Transcribe the stretch of entries below from the line with "Move-N Software (167, 741)" through the line with "Contact Us (88, 2497)", exactly and with both ends included; leave out all other lines.

Pixel coordinate grounding data:
━━━━━━
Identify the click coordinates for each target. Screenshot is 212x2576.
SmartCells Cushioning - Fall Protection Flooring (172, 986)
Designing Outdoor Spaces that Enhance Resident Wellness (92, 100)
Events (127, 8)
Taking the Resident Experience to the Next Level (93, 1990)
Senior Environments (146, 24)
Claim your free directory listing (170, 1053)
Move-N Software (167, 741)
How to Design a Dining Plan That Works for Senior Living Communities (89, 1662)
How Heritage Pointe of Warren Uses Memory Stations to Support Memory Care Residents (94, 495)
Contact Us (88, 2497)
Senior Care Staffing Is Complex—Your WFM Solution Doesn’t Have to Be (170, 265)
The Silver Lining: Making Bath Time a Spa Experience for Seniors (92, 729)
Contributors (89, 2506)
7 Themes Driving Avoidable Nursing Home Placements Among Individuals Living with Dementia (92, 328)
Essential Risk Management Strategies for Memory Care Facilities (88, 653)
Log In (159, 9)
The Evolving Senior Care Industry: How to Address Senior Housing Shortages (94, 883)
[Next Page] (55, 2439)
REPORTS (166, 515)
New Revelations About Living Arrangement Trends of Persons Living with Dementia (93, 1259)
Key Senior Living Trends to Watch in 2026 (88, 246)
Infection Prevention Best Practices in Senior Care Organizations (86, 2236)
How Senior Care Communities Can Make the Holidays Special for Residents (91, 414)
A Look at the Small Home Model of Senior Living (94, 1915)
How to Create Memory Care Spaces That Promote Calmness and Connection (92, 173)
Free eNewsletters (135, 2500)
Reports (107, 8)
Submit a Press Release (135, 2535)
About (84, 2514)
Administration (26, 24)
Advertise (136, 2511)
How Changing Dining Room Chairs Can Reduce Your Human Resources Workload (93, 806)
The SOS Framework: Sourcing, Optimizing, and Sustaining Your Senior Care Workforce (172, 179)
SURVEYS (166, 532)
━━━━━━
• [EXERCISE RESPONSE]
Move-N Software (167, 741)
How to Design a Dining Plan That Works for Senior Living Communities (89, 1662)
How Heritage Pointe of Warren Uses Memory Stations to Support Memory Care Residents (94, 495)
Contact Us (88, 2497)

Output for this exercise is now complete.